Which ain't a bad thing. But sadly, it's hardly revolutionary. To repeat the quote from Alicublog I buried in one of the longer and duller posts below:

Admittedly, not every blogger who goes mwah-ha-ha over what he or she imagines to be the corpse of the "MSM" is the online equivalent of the Simpsons' Cat Lady. But if we are tempted to believe that blogs represent some kind of massive paradigm shift that changes everything forever -- that is, if we forget how foolish that sort of triumphalist blather almost always turns out to be -- we should remind ourselves: Just because someone is using relatively new technology does not necessarily mean that he or she is the wave of the future.
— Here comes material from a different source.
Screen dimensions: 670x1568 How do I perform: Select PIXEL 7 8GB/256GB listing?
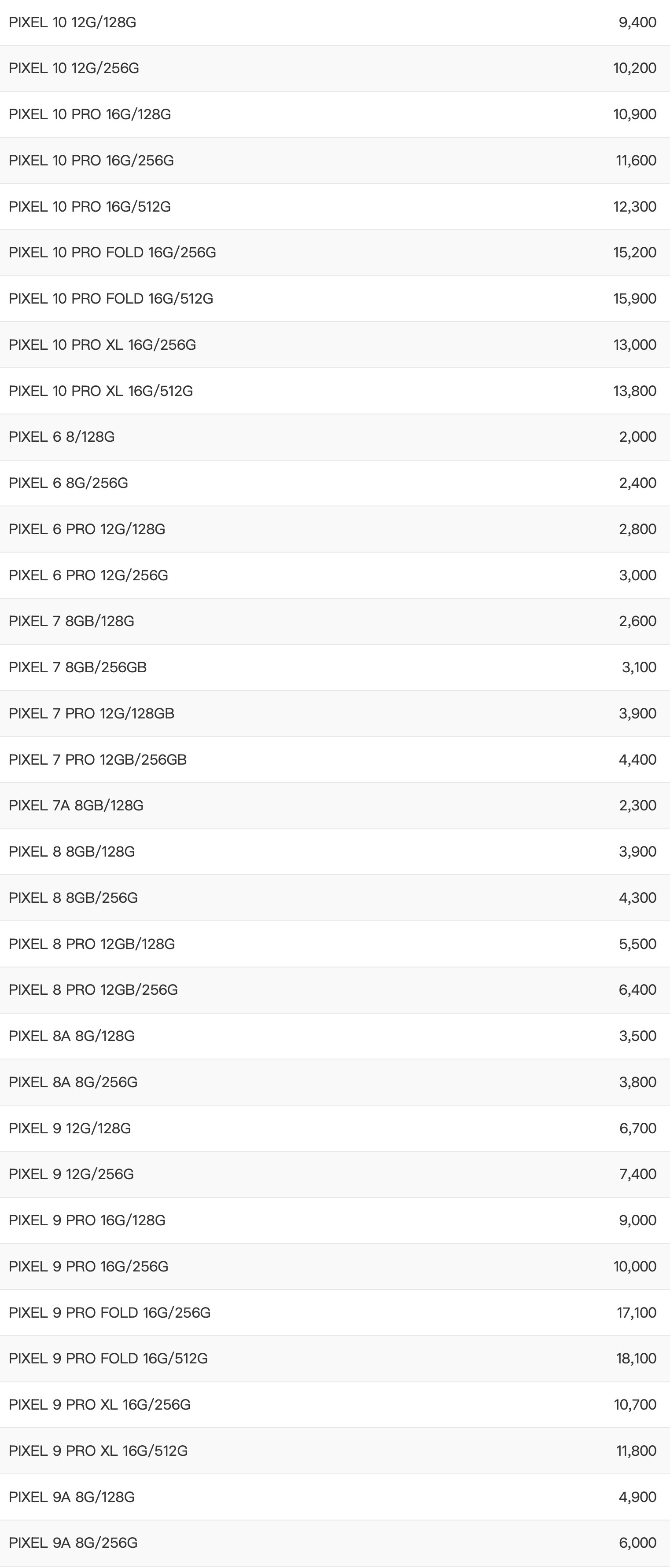[x=77, y=667]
The screaming fellow with the Bluetooth earpiece may not in fact be connected; he may in fact be screaming to himself, only using technology to conceal his madness from the world.
Technology is just another way of doing things. But still, at the end of the day, it's just people, doing those things.

Same as it ever was.

Oh, and the new names for this blog now include consideration of:

In Praise of Okra

or

God Bless Okra!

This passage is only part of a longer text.